Próba Eden z Izraela wizualnie przypominała nieco występ Chorwatki! Roxen zaś postawiła na choreografię z teledysku, przez co jednak wielu dziennikarzy uznało to za najgorszą próbę tego dnia. Również i Efendi z Azerbejdżanu postawił na występ podobny do teledysku. Ukraińskie Go_A poszło w mocny futuryzm, a Destiny z Malty w nieco bardziej retro-stylizację.

Eurowizja 2021: oceny po próbach

Obserwującym próby na naszej relacji na żywo zadaliśmy pytanie o szanse poszczególnych państw na awans do finału. Zdecydowanie najlepiej wypadła Elena, której aż 96% głosujących przyznało awans do finału. Na drugim miejscu mamy Destiny – 91%, a na trzecim Go_A – 90%. Dalej jest Albina (78%), Efendi (73%) i Eden (67%). Niestety – czytelnikom nie przypadły do gustu wykonania Hooverphonic (58% na tak), TIXa (56%) i Roxen (53%). Jeśli zatem mówimy o możliwości awansu tylko wg czytelników relacji na żywo, w finale zobaczymy:

Czy tak będzie? Przekonamy się we wtorek 18 maja!

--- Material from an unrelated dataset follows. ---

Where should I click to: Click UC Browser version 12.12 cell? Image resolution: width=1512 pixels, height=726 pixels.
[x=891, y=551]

Eden (Eurowizja 2021, Izrael): mogłam być baletnicą

Podczas swojego meet and greet Eden Alene przyznała, że uczyła się w szkole baletowej. Śpiewać zaczęła przypadkiem: ktoś w szkole usłyszał ją, gdy śpiewała w toalecie. Jak sama przyznała – ale co to za śpiewanie, myślałam, że nie potrafię i tak coś podśpiewywałam pod nosem. Szybko się jednak nią zainteresowano i zaprowadzono do trenera wokalnego. A całą resztę już znamy. Eden stwierdziła też, że szybkie, taneczne utwory są dla niej naturalne – w końcu dorastała, tańcząc!

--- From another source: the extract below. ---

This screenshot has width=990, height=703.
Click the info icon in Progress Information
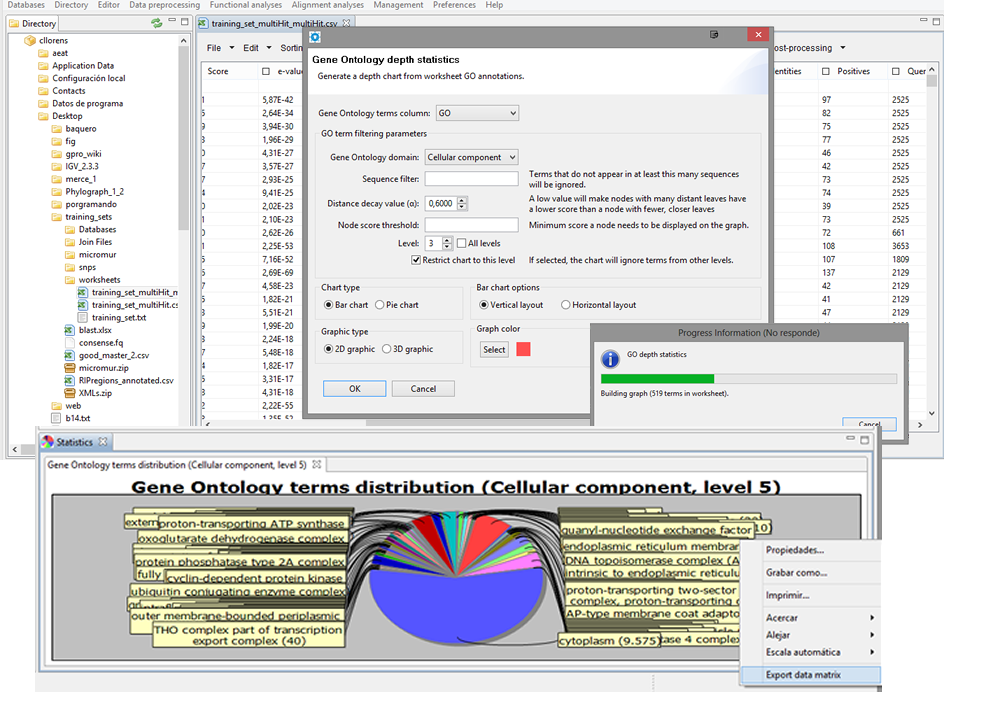[x=609, y=360]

Eden Alene, reprezentantka Izraela, podczas swojej pierwszej próby w Rotterdamie, fot. eurovision.tv / Thomas Hanses

Eurowizja 2021: kto wesprze Rafała?

Znamy wsparcie wokalno-sceniczne polskiego reprezentanta, Rafała Brzozowskiego. Jego chórzystą będzie Paweł Skiba, wokalista zepołu GooseBumps i Studia Accantus. Choreograficzne wsparcie Rafałowi zapewni czterech tancerzy: Daniel Borzewski, Bartosz Kołecki, Miłosz Kuterasiński i Maciej Miśkiewicz. Co ciekawe, Miłosza mogliśmy oglądać u boku Idy Nowakowskiej, podczas intervalu Eurowizji Junior 2019.